ULRIKE MÜLLER, Berlin

Arbeiten im geschützten Rahmen

betr.: „Specht der Woche“, taz vom 14. 7. 17

Hallo liebe taz, in unserer Werkstatt ist die Höhe des Entgelts öfter Thema, auch von Seiten unseres Werkstattrats. Dass ein Beschäftigter aufgrund irgendwelcher Forderungen gekündigt würde oder gekündigt werden könnte, ist falsch. Man sollte bezüglich der Diskussion um unseren Verdienst auch bedenken, dass jeder unserer Arbeitsplätze mit hohen Summen seitens des jeweiligen Leistungsträgers subventioniert wird. Soweit ich weiß, ist keine Werkstatt profitabel, und viele haben vermutlich mehr Ausgaben (zum Beispiel für Arbeitsmittel und Personalkosten) als Einnahmen. Viele der Beschäftigten sind sehr begrenzt leistungsfähig, wodurch ihre jeweilige Arbeit eher einer Beschäftigungstherapie ähnelt, also die Produktivität sehr gering ist.

In unserem Betrieb haben wir aufgrund der individuellen körperlichen oder psychischen Einschränkungen sehr hohe Krankenstände. Es gibt Kollegen, die sich regelmäßig zwei Tage in der Woche krank melden, was manchmal auch nichts mit Krankheit, sondern mit Unlust zu tun hat. Daran würde auch eine höhere Bezahlung definitiv nichts ändern. Wir befinden uns hier in einem geschützten Rahmen und haben damit Rechte, die ein normaler Arbeitnehmer nicht hat. Unser Arbeitsplatz ist uns garantiert, und ich weiß nicht, was man sich leisten müsste, um überhaupt entlassen werden zu können. Ich persönlich bin froh, dass es diese Möglichkeit zu arbeiten gibt, da ich selbst wegen einer psychischen Erkrankung auf dem ersten Arbeitsmarkt keine Woche überleben würde. Für mich ist eine Tagesstruktur wichtig, und ich habe das Glück, dass es für mich sogar einen recht anspruchsvollen Arbeitsplatz gibt, was die Ausnahme ist. Natürlich hätte ich gegen ein höheres Entgelt nichts einzuwenden. Ich wäre schon sehr zufrieden, wenn die Sonderzahlung, die von unserem Betrieb ein bis zwei mal im Jahr ausgeschüttet wird, nicht mit der Grundsicherung verrechnet würde. Aber bei allem, was Kritisches über Behindertenwerkstätten geäußert werden kann, bin ich jedenfalls glücklich, dass es sie gibt. Schöne Grüße!

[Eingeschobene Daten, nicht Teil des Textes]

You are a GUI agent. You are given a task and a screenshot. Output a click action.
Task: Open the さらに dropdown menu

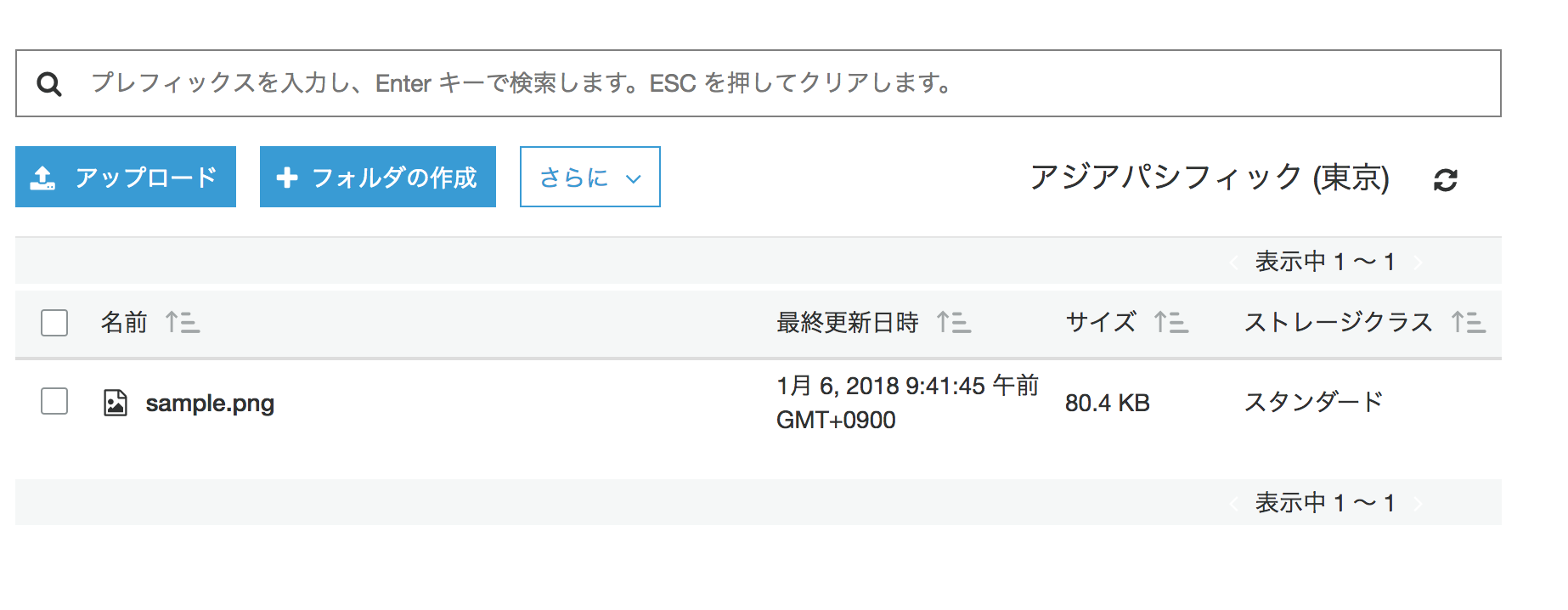[x=589, y=177]
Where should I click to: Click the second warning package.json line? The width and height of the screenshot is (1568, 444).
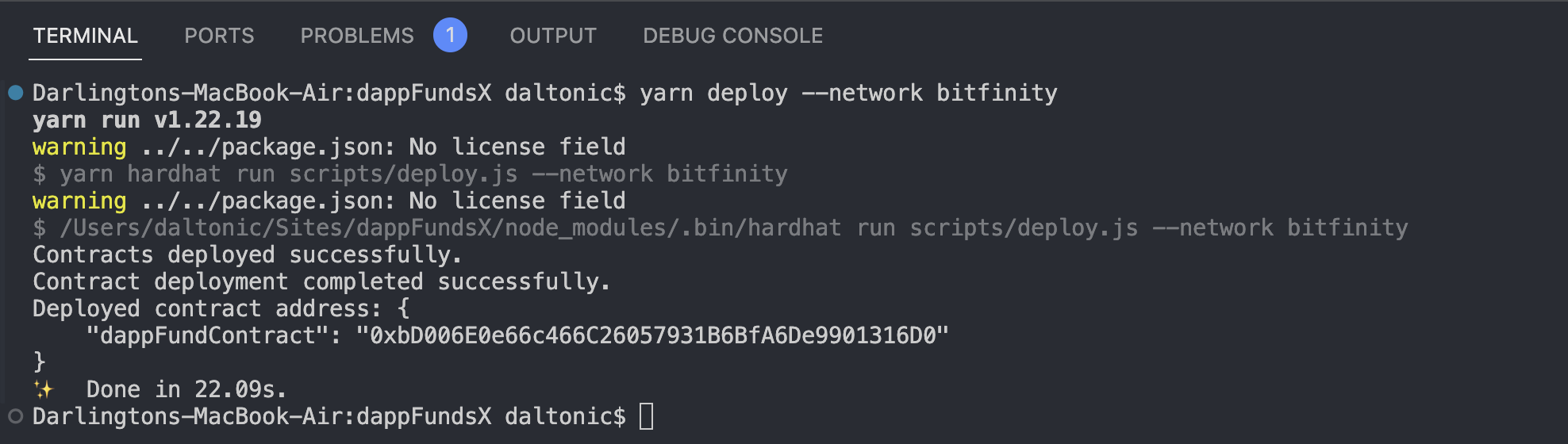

(Name ist der Redaktion bekannt.)

Die schärfste Waffe bleibt das Wort

betr.: „Hurra, die Welt geht unter“, taz vom 15./16. 7. 17

Liebe tazzen, das war der erste fundierte Artikel, den ich anlässlich der Ereignisse in Hamburg in der taz gelesen habe, in der Qualität, die ich von meiner Zeitung gewohnt bin.

Gleich welche Fehler Polizei und ihre Einsatzleitung auch gemacht haben, die Verantwortung für das Tun auf der Straße tragen die selbst, die daran beteiligt waren. Sie haben jetzt erreicht, dass sich die öffentliche Aufmerksamkeit fast ausschließlich auf ihre Gewalthandlungen fokussiert. Viele haben wohl gar nicht mitbekommen, dass insgesamt 100.000 Menschen friedlich gegen die G20 demonstriert haben. Und wer fragt noch, wieso und warum? Frau Merkel, schicken Sie einen dicken Blumenstrauß in die Flora! Ach ja, die leidige Gewaltfrage – in dem ständigen politischen Ringen der Schwachen gegen die Mächtigen ist die schärfste Waffe das beharrlich angewandte kluge und mutige Wort. Das fürchten die Mächtigen. Mit Gewalt kennen sie sich ja bestens aus und schlagen zurück. Liebe Grüße.